(Problem statement)
Print out each record, keeping it identical to the original.

(Extracted data entries)
____________

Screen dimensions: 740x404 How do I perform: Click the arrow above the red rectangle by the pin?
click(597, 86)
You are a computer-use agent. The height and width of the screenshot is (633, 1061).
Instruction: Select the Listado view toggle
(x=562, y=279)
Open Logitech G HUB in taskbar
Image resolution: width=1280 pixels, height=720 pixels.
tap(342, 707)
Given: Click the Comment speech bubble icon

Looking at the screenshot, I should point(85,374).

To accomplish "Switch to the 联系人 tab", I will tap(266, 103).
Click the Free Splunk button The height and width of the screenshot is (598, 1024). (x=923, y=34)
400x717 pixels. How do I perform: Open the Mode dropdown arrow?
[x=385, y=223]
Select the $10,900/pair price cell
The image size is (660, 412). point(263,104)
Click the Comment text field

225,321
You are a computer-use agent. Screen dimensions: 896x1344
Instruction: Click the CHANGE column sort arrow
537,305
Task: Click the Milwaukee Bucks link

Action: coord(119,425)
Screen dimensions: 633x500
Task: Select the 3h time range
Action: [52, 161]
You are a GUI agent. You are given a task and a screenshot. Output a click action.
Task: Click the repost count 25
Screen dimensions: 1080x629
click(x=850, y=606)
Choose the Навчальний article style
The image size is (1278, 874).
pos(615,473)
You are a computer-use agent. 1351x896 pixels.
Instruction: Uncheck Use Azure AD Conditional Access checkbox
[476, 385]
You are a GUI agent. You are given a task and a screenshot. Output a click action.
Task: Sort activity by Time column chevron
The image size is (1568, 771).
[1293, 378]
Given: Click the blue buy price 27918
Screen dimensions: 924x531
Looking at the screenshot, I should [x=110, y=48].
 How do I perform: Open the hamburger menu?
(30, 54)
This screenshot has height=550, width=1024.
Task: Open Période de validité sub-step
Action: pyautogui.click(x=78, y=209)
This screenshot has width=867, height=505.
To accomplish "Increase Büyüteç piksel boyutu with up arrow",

____________

(Exercise response)
Screen dimensions: 740x404 How do I perform: Click the arrow above the red rectangle by the pin?
click(597, 86)
You are a computer-use agent. The height and width of the screenshot is (633, 1061).
Instruction: Select the Listado view toggle
(x=562, y=279)
Open Logitech G HUB in taskbar
Image resolution: width=1280 pixels, height=720 pixels.
tap(342, 707)
Given: Click the Comment speech bubble icon

Looking at the screenshot, I should point(85,374).

To accomplish "Switch to the 联系人 tab", I will tap(266, 103).
Click the Free Splunk button The height and width of the screenshot is (598, 1024). (x=923, y=34)
400x717 pixels. How do I perform: Open the Mode dropdown arrow?
[x=385, y=223]
Select the $10,900/pair price cell
The image size is (660, 412). point(263,104)
Click the Comment text field

225,321
You are a computer-use agent. Screen dimensions: 896x1344
Instruction: Click the CHANGE column sort arrow
537,305
Task: Click the Milwaukee Bucks link

Action: coord(119,425)
Screen dimensions: 633x500
Task: Select the 3h time range
Action: [52, 161]
You are a GUI agent. You are given a task and a screenshot. Output a click action.
Task: Click the repost count 25
Screen dimensions: 1080x629
click(x=850, y=606)
Choose the Навчальний article style
The image size is (1278, 874).
pos(615,473)
You are a computer-use agent. 1351x896 pixels.
Instruction: Uncheck Use Azure AD Conditional Access checkbox
[476, 385]
You are a GUI agent. You are given a task and a screenshot. Output a click action.
Task: Sort activity by Time column chevron
The image size is (1568, 771).
[1293, 378]
Given: Click the blue buy price 27918
Screen dimensions: 924x531
Looking at the screenshot, I should [x=110, y=48].
 How do I perform: Open the hamburger menu?
(30, 54)
This screenshot has height=550, width=1024.
Task: Open Période de validité sub-step
Action: pyautogui.click(x=78, y=209)
This screenshot has width=867, height=505.
To accomplish "Increase Büyüteç piksel boyutu with up arrow",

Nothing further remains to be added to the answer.